Rosetta Vivant
Transdisciplinary research on distributed communication and plasticity
Project
Rosetta Vivant is an independent transdisciplinary research project investigating structural invariants of distributed communication and adaptation across living and artificial systems. The central hypothesis: the fundamental invariant is not a fixed grammar of signaling, but the plasticity of reconfiguration under changing constraints.
"It is wise to listen, not to me, but to the logos, and to acknowledge that all things are one." — Heraclitus, Fragment 50
Research domains
The project compares nine distributed systems along a gradient from biological to artificial:
- Mycorrhizal networks
- Bacterial biofilms (quorum sensing)
- Biological swarms (starlings, fish schools)
- Cetacean bioacoustics
- Avian communication
- Financial networks
- Online social networks
- Robotic swarms
- Large language models
Method
Each domain is analyzed along five transversal axes: network topology, threshold and cascade mechanisms, plasticity and reconfiguration, coevolution and signal parasitism, and conditions of plasticity loss. Cross-domain isomorphisms are classified as formal, functional, or metaphorical, and are retained as significant only when they exhibit predictive power across substrates.

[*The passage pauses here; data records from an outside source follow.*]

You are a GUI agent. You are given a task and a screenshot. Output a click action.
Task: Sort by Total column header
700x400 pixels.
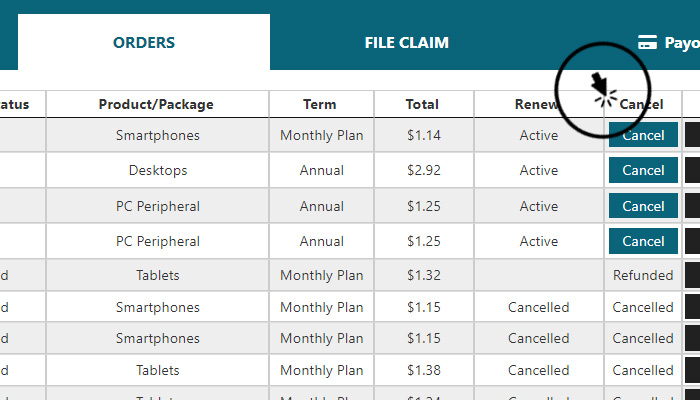point(422,104)
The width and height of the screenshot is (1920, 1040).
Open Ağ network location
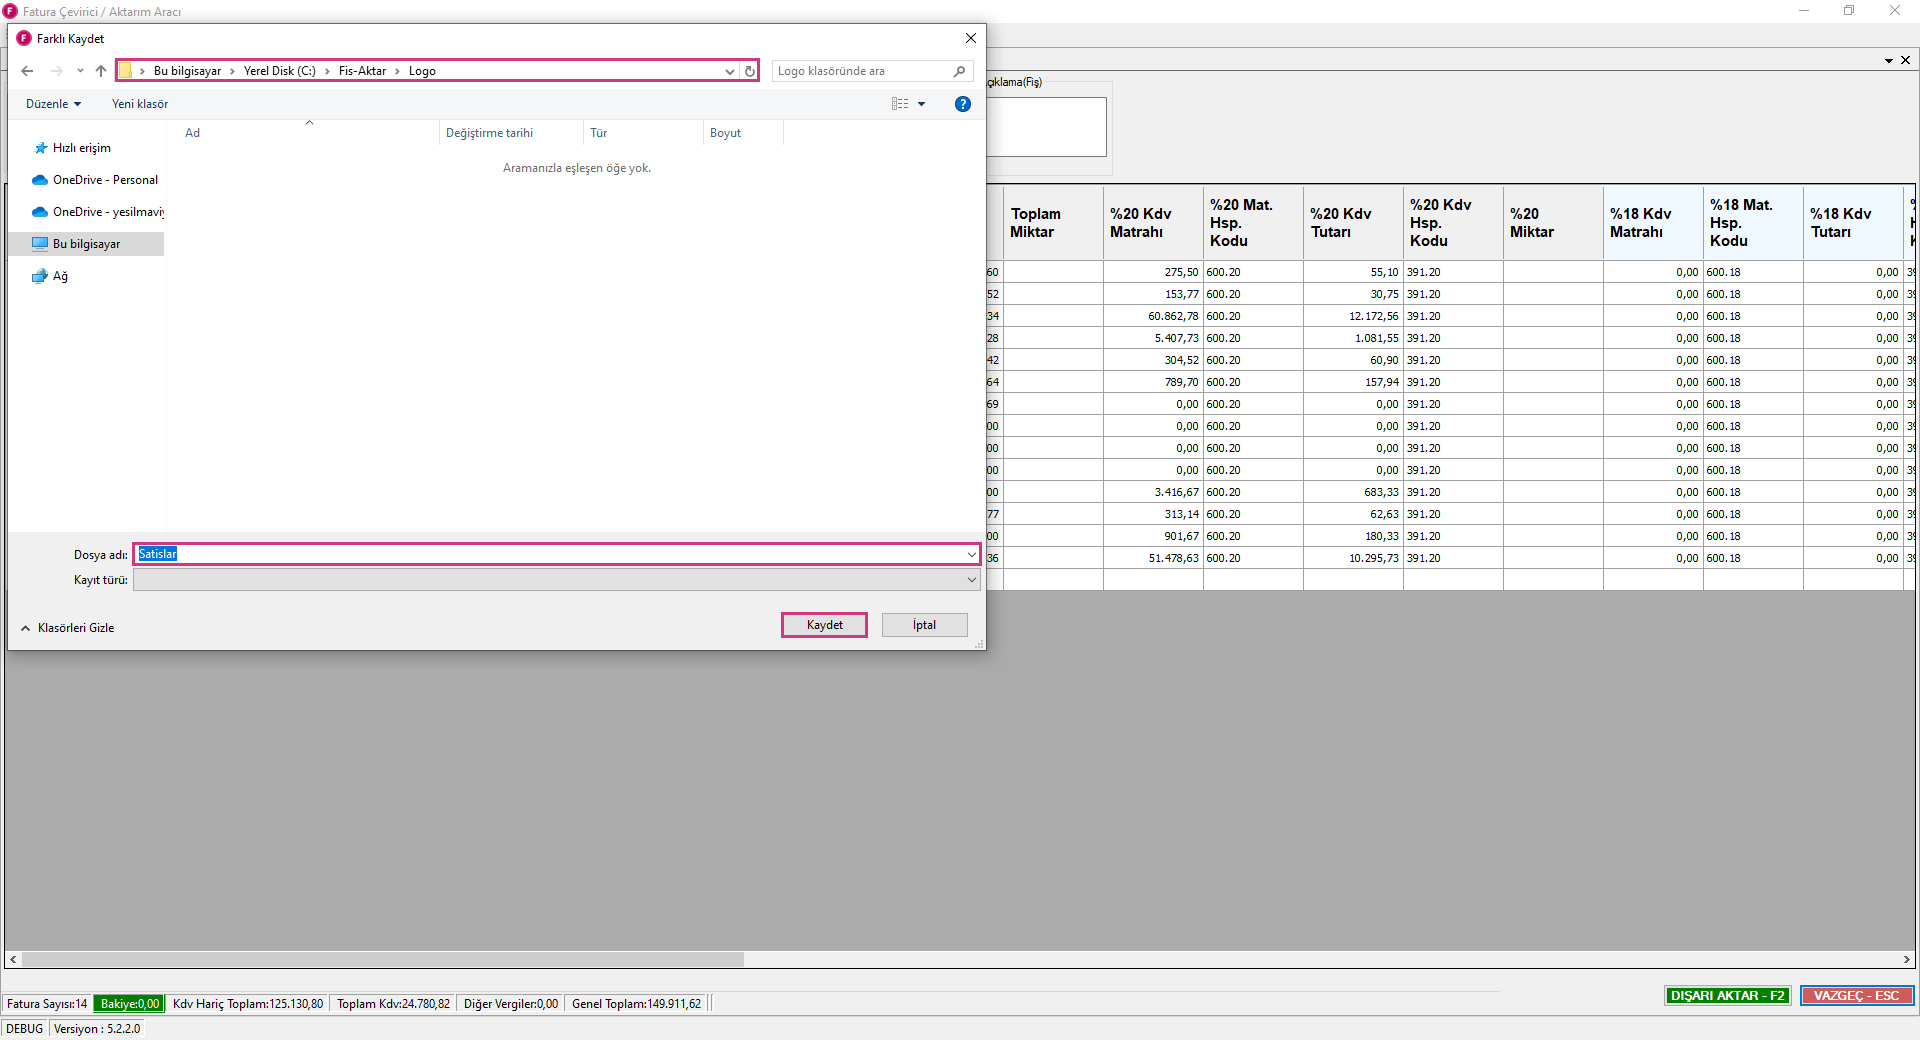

The project relies on systematic literature reviews using academic APIs (Semantic Scholar, arXiv, PubMed) and produces a synthesis essay along with normalized domain reports.
Principal investigator
Pierre Binczak — Independent researcher, Le Creusot, France. Background in strategic planning (telecommunications), philosophy, and human-AI symbiotic creative work. The project is conducted in deliberate collaboration with large language models, with explicit transparency on the respective contributions of human judgment and machine processing.